腰:椎間関節炎など

【70代:男性】帯状疱疹後に急激に悪化した坐骨神経痛(坐骨神経痛、帯状疱疹、帯状疱疹後神経痛、腰椎ヘルニア、腰椎神経根症)

鴨井院長による動画解説

受診までの経過

5年前から腰痛、右坐骨神経痛がありました(臀部~大腿の痛み)。5ヶ月前に帯状疱疹に罹患してから症状が増悪し、下腿外側や足首まで痛みが広がりました。その際は、右内腿にポツポツと発疹ができ、皮膚科で治療を受けましたが、発疹が治った後も痛みが続いていました。痛みは強弱あるものの常にあり、触れたり擦れたりしても痛みはないものの、神経が侵されているような『ズキズキギューッ』とした痛みがあり、入浴で楽になるもののすぐに戻ってしまう状態でした。うつの合併はなく、睡眠や食事はとれていました。一方、座ってじっとしていると楽ですが、動くと痛みが増すためゴルフもできなくなっていました。MRIでは腰椎に大きな異常はなく、ペインクリニックでは帯状疱疹後神経痛と言われました。湿布を貼ると多少楽にはなるものの、鎮痛薬の内服はあまり効果がなく、当院を受診されました。

診察時の所見

患部において皮膚症状は皆無であり、アロディニアも認められませんでした。一方、身体診察では坐骨神経痛のほか仙腸関節障害なども疑われました。レントゲンでは、年齢からすると腰椎は良く保たれている一方で、股関節周囲の臼蓋や大腿骨大転子の骨変形などが目立ち、仙腸関節も開大していました。腰臀部に負担がかかり続けてきたことは明らかでした。
_____
学習課題:
- a) 引用文の「5年前から腰痛、右坐骨神経痛」から始まり「けてきたことは明らかでした。」までを、「ゴルフ」を「散歩」に入れ替えて書き直せ。
- b) 引用文によると、ペインクリニックでは何と言われたか。

抽出データ:
_____
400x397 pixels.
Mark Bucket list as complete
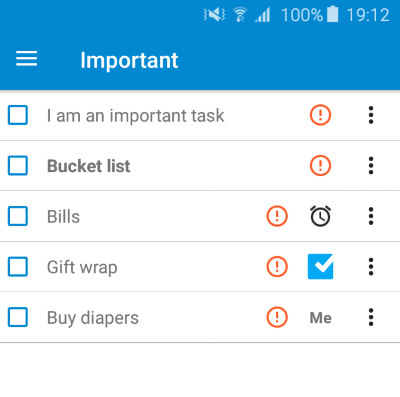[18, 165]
_____
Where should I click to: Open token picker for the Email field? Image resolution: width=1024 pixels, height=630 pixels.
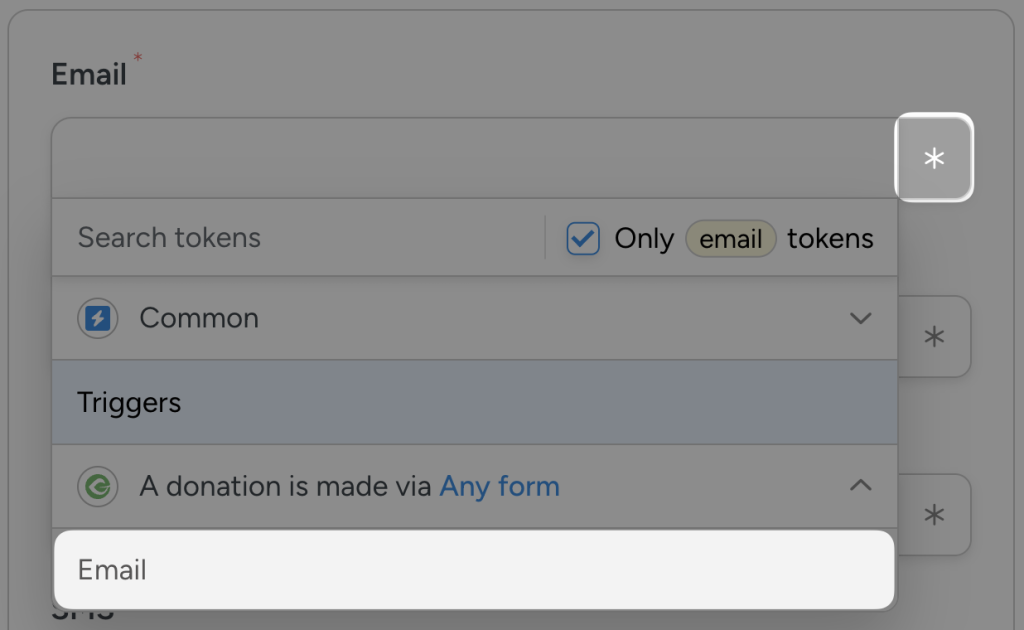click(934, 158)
_____
解答:
- a)
5年前から腰痛、右坐骨神経痛がありました(臀部~大腿の痛み)。5ヶ月前に帯状疱疹に罹患してから症状が増悪し、下腿外側や足首まで痛みが広がりました。その際は、右内腿にポツポツと発疹ができ、皮膚科で治療を受けましたが、発疹が治った後も痛みが続いていました。痛みは強弱あるものの常にあり、触れたり擦れたりしても痛みはないものの、神経が侵されているような『ズキズキギューッ』とした痛みがあり、入浴で楽になるもののすぐに戻ってしまう状態でした。うつの合併はなく、睡眠や食事はとれていました。一方、座ってじっとしていると楽ですが、動くと痛みが増すため散歩もできなくなっていました。MRIでは腰椎に大きな異常はなく、ペインクリニックでは帯状疱疹後神経痛と言われました。湿布を貼ると多少楽にはなるものの、鎮痛薬の内服はあまり効果がなく、当院を受診されました。

診察時の所見

患部において皮膚症状は皆無であり、アロディニアも認められませんでした。一方、身体診察では坐骨神経痛のほか仙腸関節障害なども疑われました。レントゲンでは、年齢からすると腰椎は良く保たれている一方で、股関節周囲の臼蓋や大腿骨大転子の骨変形などが目立ち、仙腸関節も開大していました。腰臀部に負担がかかり続けてきたことは明らかでした。

- b) 帯状疱疹後神経痛と言われた。